- First tankōbon volume cover, featuring Yuri Hatta

紛争でしたら八田まで
- Genre: Adventure; Mystery;
- Written by: Motohiro Den
- Published by: Kodansha
- Imprint: Morning KC
- Magazine: Morning; (November 21, 2019 – September 16, 2021); D Morning;
- Original run: November 21, 2019 – present
- Volumes: 20

= Funsō deshitara Hatta made =

Japanese manga series

Funsō deshitara Hatta made (紛争でしたら八田まで) is a Japanese manga series written and illustrated by Motohiro Den. It originally began serialization in Kodansha's Morning magazine in November 2019, before transferring to Kodansha's D Morning web service in October 2021. The series has been compiled into 20 volumes as of September 2026. An anime television series adaptation has been announced.

==Premise==
Yuri Hatta, a woman with an interest in geopolitics and solving problems, previously worked at the UK-based geopolitics consultancy organization St. Paul's Assistance (S.P.A.). With conflicts taking place around the world, S.P.A. tasks her with going to countries and investigating and solving cases sent to her. Seeing conflict throughout the world, she aims to resolve conflicts using her knowledge and fighting skills.

==Characters==
- Yuri Hatta (八田 百合, Hatta Yuri)
A Japanese woman who previously worked at a geopolitics consultancy in Birmingham, England. The daughter of a Chinese-Singaporean father and a Japanese mother, she originally hails from Nagano Prefecture. She is interested in wrestling and uses wresting techniques to help solve the cases assigned to her. She is fond of trying out local delicacies.

==Development==
The series is the debut serialization of Motohiro Den, who previously worked in advertising before pursuing a career in creating manga. Having only read a few manga, including Master Keaton, Den wanted to create a series that featured a female protagonist. The idea for a series that took place around the world came from his editor, with the series being partially inspired by Den's previous experience of living in England for six months. His time in England exposed him to various cultures and perspectives, while also appreciating Japan's differences with the rest of the world. Despite the manga being set in various countries, Den did not travel abroad for material, instead researching through the internet and books, as well as consulting with a real-life geopolitical consultant, to help flesh out settings and avoid inaccuracies.

==Media==
===Manga===
The series written and illustrated by Motohiro Den began serialization in Kodansha's Morning on November 21, 2019, with the series also being serialized on Kodansha's D Morning web service. It was later transferred full-time to the D Morning service on October 14, 2021. The series is also available on Kodansha's Comic Days web service. The first tankōbon volume was released on March 23, 2020; 20 volumes have been released as of September 2026.

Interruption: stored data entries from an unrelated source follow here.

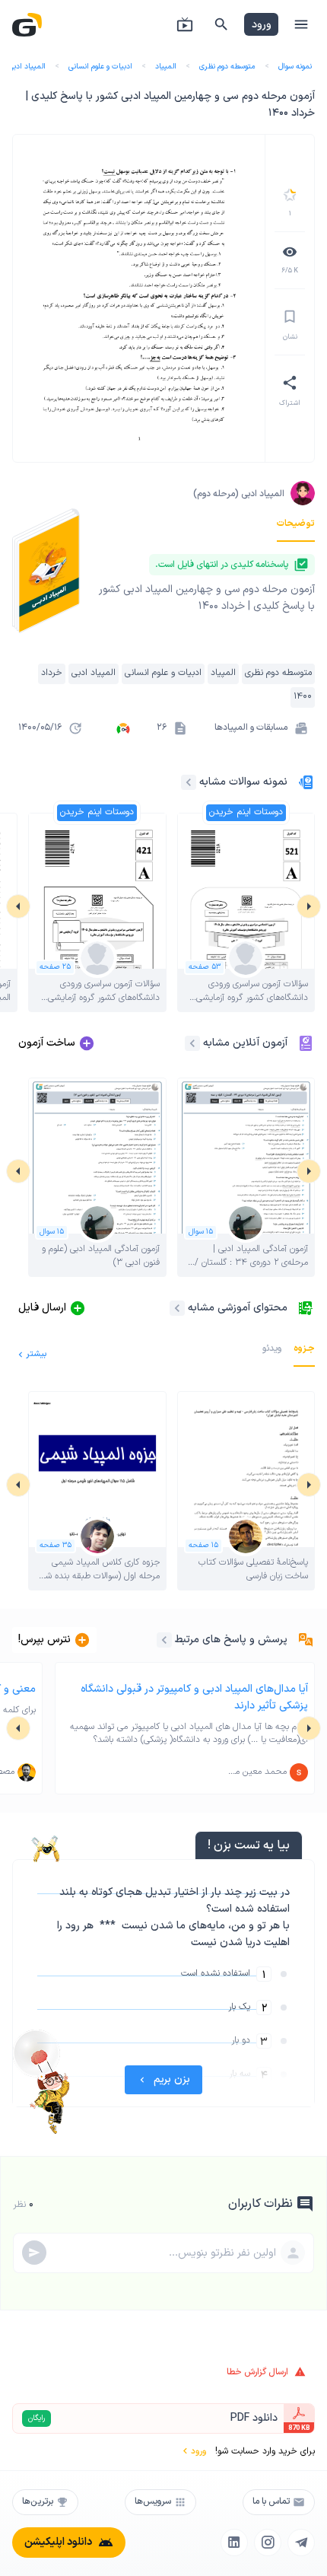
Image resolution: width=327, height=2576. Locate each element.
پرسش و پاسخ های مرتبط (231, 1640)
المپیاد (165, 66)
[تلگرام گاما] (301, 2542)
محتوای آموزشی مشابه (237, 1308)
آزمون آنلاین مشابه (245, 1043)
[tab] (296, 523)
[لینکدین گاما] (234, 2542)
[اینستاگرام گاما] (267, 2542)
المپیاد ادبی (27, 66)
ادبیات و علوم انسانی (100, 66)
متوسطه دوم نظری (227, 66)
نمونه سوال (295, 66)
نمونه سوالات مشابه (243, 782)
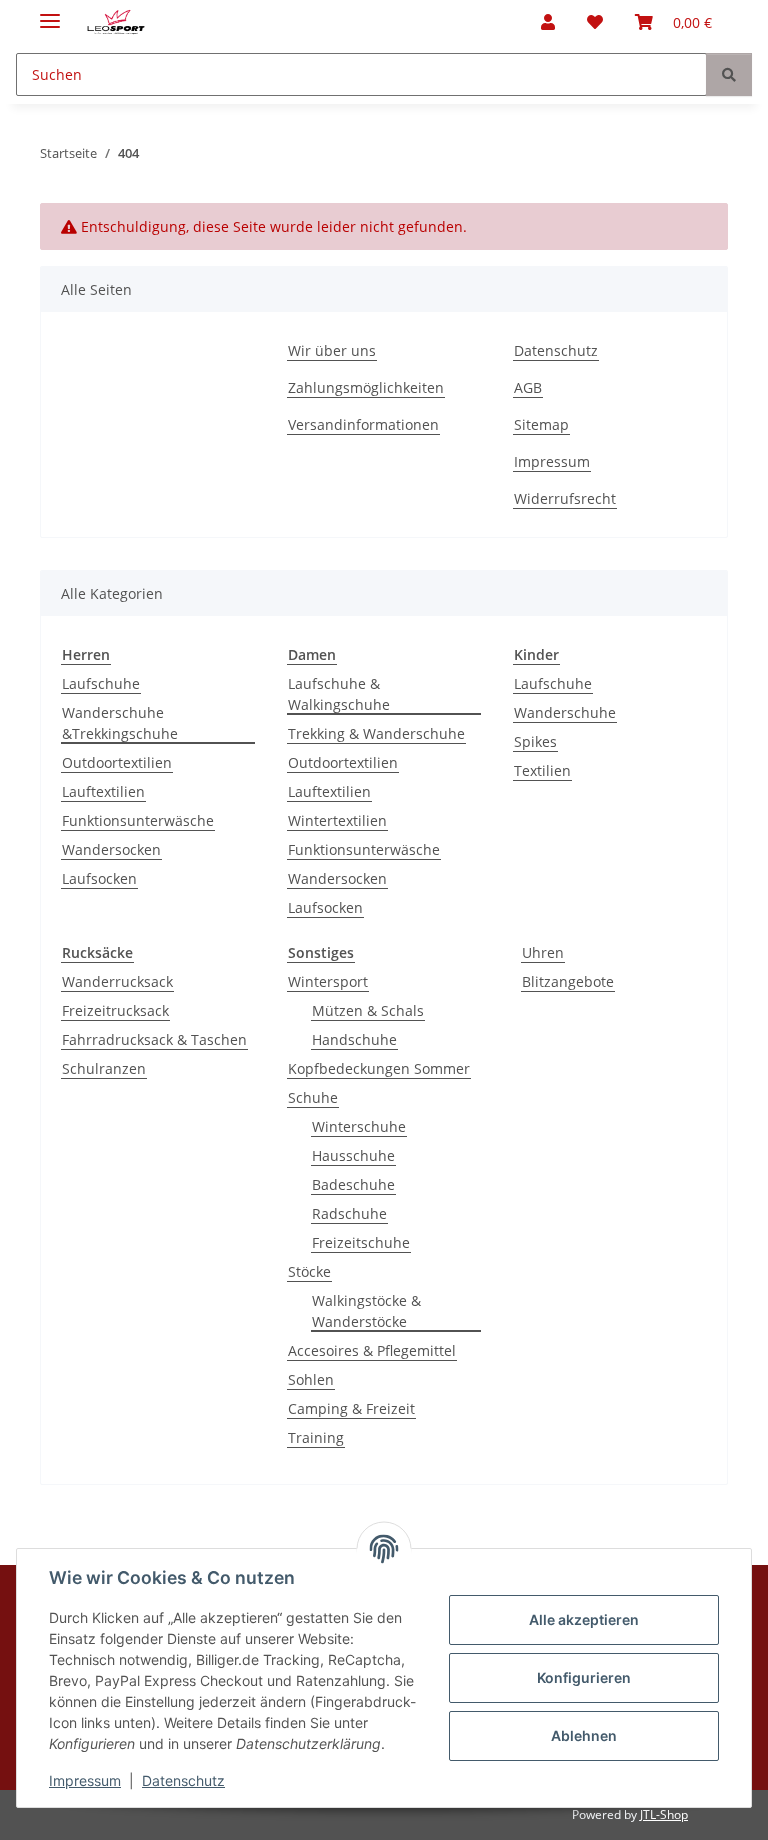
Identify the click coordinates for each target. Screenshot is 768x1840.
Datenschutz (183, 1780)
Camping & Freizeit (351, 1408)
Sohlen (311, 1379)
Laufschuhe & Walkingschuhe (339, 694)
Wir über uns (332, 350)
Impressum (85, 1780)
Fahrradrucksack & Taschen (154, 1039)
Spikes (535, 741)
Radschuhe (349, 1213)
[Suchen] (729, 74)
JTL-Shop (664, 1814)
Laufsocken (99, 878)
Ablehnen (584, 1735)
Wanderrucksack (117, 981)
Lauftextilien (103, 791)
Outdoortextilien (117, 762)
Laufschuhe (101, 683)
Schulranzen (104, 1068)
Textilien (542, 770)
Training (316, 1437)
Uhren (543, 952)
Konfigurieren (584, 1677)
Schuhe (313, 1097)
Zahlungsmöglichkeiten (366, 387)
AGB (528, 387)
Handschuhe (354, 1039)
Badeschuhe (353, 1184)
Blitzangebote (568, 981)
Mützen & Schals (368, 1010)
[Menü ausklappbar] (50, 12)
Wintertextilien (337, 820)
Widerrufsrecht (565, 498)
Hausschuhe (353, 1155)
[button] (548, 22)
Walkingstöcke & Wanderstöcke (366, 1311)
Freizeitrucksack (115, 1010)
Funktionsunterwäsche (138, 820)
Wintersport (328, 981)
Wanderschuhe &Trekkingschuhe (120, 723)
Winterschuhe (359, 1126)
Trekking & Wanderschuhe (376, 733)
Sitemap (541, 424)
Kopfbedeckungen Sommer (379, 1068)
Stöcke (309, 1271)
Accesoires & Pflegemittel (372, 1350)
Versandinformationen (363, 424)
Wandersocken (111, 849)
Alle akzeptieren (584, 1619)
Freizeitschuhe (361, 1242)
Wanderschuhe (565, 712)
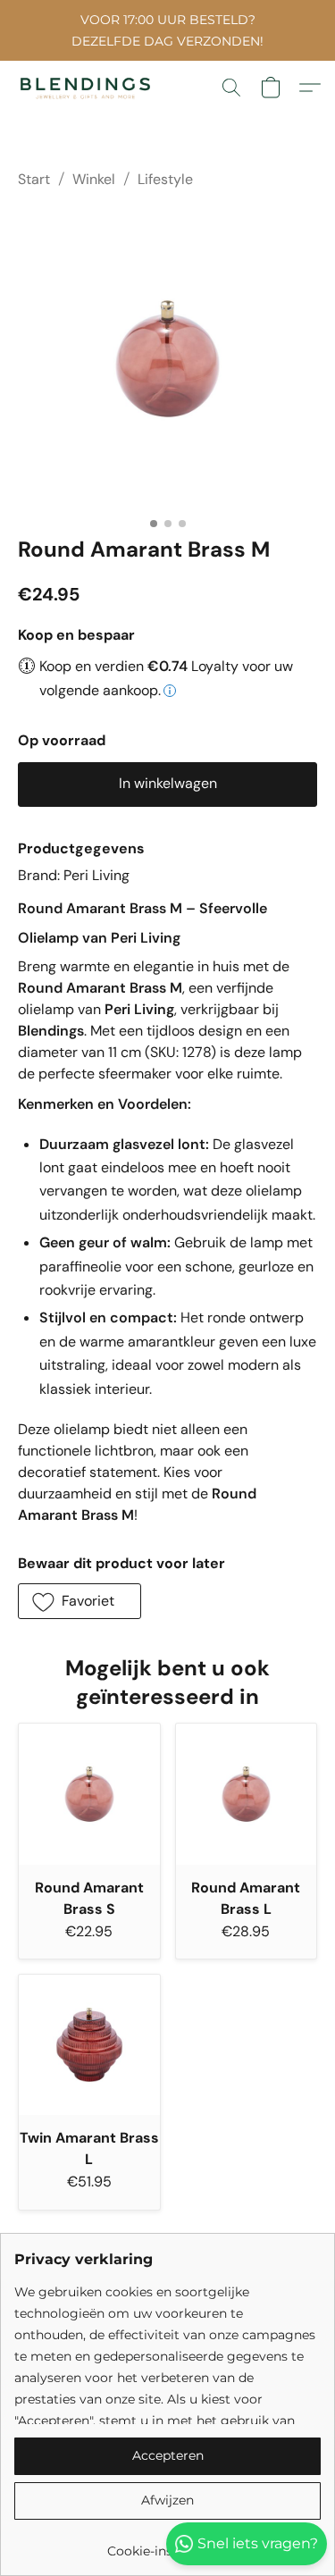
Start (34, 179)
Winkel (93, 179)
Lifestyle (165, 179)
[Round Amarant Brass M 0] (167, 358)
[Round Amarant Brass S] (89, 1794)
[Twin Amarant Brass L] (89, 2045)
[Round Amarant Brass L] (246, 1794)
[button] (89, 87)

| No. | Release date | ISBN |
|---|---|---|
| 1 | March 23, 2020 | 978-4-06-518920-7 |
| 2 | June 23, 2020 | 978-4-06-519477-5 |
| 3 | September 23, 2020 | 978-4-06-520779-6 |
| 4 | December 23, 2020 | 978-4-06-521760-3 |
| 5 | March 23, 2021 | 978-4-06-522556-1 |
| 6 | June 23, 2021 | 978-4-06-523556-0 |
| 7 | September 22, 2021 | 978-4-06-524783-9 |
| 8 | January 21, 2022 | 978-4-06-526584-0 |
| 9 | April 21, 2022 | 978-4-06-527573-3 |
| 10 | August 23, 2022 | 978-4-06-528875-7 |
| 11 | November 22, 2022 | 978-4-06-529815-2 |
| 12 | March 23, 2023 | 978-4-06-531114-1 |
| 13 | July 21, 2023 | 978-4-06-532395-3 |
| 14 | December 21, 2023 | 978-4-06-534012-7 |
| 15 | May 22, 2024 | 978-4-06-535582-4 |
| 16 | October 22, 2024 | 978-4-06-537167-1 |
| 17 | March 21, 2025 | 978-4-06-538842-6 |
| 18 | September 22, 2025 | 978-4-06-540683-0 |
| 19 | February 20, 2026 | 978-4-06-542539-8 |
| 20 | September 18, 2026 | 978-4-06-544260-9 |

===Anime===
An anime television series adaptation was announced on September 14, 2026.

==Reception==
In September 2026, it was reported that the series had over 1.2 million copies in circulation.